There is not much in the way of official documentation for NHibernate in general, and even less for QueryOver. The only article on NHForge that I can find is here. While this is a good read for an introduction, it really doesn’t do QueryOver justice. There’s a lot of capability that’s not demonstrated there.

This article is part of an ongoing series on NHibernate Queryover. Click here to see the table of contents.

Overview of available querying technologies

If you’re using NHibernate, you’re probably aware that you have several options when you go to write a query:

  • SQL (via CreateSQLQuery)
  • HQL
  • LINQ to NHibernate
  • Criteria
  • QueryOver

Now, in some cases you must use SQL or HQL because of the type of query you’re writing. For the vast majority of simple to intermediate queries though, LINQ to NHibernate, QueryOver, and Criteria all seem like viable options.

Why use QueryOver?

Let’s assume that you’re working on a large project and using magic strings everywhere to write queries makes you a bit nervous. People are changing property and class names every day, potentially breaking queries across your application. In this case, your better-looking options are LINQ to NHibernate and QueryOver.

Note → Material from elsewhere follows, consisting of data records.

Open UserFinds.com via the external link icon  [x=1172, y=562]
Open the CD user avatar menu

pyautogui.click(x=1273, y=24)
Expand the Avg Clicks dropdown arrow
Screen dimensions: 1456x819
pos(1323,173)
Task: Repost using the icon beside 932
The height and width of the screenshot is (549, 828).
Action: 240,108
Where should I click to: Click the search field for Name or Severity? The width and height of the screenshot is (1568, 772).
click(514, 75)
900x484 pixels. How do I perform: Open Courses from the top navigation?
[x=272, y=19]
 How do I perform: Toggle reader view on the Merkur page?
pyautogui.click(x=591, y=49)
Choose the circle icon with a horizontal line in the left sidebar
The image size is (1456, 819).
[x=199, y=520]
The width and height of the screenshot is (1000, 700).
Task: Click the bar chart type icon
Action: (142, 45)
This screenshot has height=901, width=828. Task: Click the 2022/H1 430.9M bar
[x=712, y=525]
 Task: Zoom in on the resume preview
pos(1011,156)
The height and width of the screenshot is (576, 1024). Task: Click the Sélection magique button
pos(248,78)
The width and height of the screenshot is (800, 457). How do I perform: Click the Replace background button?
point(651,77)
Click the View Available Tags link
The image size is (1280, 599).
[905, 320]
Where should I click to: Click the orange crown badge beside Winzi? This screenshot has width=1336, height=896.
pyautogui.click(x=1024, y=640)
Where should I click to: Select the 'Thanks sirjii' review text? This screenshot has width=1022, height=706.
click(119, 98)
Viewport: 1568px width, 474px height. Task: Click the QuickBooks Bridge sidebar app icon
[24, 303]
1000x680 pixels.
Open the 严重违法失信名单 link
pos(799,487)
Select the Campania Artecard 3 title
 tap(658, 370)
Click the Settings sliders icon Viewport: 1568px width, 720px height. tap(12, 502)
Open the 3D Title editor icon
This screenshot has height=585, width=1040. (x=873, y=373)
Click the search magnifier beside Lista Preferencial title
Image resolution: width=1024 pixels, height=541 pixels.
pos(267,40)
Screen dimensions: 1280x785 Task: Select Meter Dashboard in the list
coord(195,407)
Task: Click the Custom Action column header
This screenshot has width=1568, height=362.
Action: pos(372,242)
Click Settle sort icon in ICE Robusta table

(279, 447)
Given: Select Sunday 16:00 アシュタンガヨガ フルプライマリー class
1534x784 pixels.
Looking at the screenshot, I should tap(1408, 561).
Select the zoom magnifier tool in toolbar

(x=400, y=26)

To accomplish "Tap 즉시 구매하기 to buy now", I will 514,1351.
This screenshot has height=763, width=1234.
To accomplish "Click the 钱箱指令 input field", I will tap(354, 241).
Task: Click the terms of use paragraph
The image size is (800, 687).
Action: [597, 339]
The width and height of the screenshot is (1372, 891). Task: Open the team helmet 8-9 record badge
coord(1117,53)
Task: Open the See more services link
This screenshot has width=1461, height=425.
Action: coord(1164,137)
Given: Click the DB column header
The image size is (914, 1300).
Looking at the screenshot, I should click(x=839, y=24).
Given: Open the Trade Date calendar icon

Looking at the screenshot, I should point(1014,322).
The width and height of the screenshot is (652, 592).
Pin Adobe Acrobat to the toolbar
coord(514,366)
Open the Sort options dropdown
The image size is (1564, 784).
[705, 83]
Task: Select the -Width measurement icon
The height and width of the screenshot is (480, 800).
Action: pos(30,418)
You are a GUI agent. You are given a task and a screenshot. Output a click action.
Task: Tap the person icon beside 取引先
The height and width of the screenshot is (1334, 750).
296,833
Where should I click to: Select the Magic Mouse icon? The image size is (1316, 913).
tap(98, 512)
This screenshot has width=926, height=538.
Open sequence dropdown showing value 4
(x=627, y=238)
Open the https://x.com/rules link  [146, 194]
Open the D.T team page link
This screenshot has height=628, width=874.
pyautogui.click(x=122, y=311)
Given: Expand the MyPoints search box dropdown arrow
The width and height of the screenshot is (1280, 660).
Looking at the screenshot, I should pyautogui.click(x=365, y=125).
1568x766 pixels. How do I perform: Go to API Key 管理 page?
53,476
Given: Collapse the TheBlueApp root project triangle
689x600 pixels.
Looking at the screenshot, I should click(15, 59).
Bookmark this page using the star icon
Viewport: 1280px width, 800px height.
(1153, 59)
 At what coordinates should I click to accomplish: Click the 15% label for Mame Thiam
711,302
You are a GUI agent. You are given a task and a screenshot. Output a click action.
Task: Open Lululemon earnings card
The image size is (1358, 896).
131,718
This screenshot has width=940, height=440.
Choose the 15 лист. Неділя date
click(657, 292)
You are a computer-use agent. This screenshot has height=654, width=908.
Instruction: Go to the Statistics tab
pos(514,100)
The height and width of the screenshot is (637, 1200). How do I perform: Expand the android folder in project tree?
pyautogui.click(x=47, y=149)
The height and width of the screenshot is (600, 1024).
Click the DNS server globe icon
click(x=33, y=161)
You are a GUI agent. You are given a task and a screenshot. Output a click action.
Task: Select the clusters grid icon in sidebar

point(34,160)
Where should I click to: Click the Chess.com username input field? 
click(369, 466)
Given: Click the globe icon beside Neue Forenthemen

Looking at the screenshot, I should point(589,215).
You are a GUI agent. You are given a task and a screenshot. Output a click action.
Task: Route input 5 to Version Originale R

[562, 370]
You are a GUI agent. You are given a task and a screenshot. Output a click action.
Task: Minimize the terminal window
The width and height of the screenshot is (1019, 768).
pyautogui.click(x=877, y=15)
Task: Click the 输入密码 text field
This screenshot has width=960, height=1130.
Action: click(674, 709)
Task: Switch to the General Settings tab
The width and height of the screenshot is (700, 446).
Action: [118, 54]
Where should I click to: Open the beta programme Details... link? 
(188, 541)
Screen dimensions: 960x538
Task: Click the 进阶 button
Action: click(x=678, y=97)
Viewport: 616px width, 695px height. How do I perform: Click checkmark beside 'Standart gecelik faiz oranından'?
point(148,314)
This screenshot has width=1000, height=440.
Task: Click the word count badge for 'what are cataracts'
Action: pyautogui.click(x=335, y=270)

If you’ve tried to use LINQ to NHibernate for anything remotely complex, you know you’ll run into problems quickly. Currently you can’t even do a left join. What this means is if you have a left join in your query, or even if you think you’ll need one one day, you can’t currently use LINQ to NHibernate.

I’m not trying to pick on NHibernate’s LINQ provider or minimize the amount of work contributors have done towards it; I’m just pointing out that it’s incomplete and not a great option for querying right now. With this in mind, QueryOver is really your only viable option for writing queries with NHibernate. I’m sure the LINQ provider will only get better, but until then QueryOver is a good option.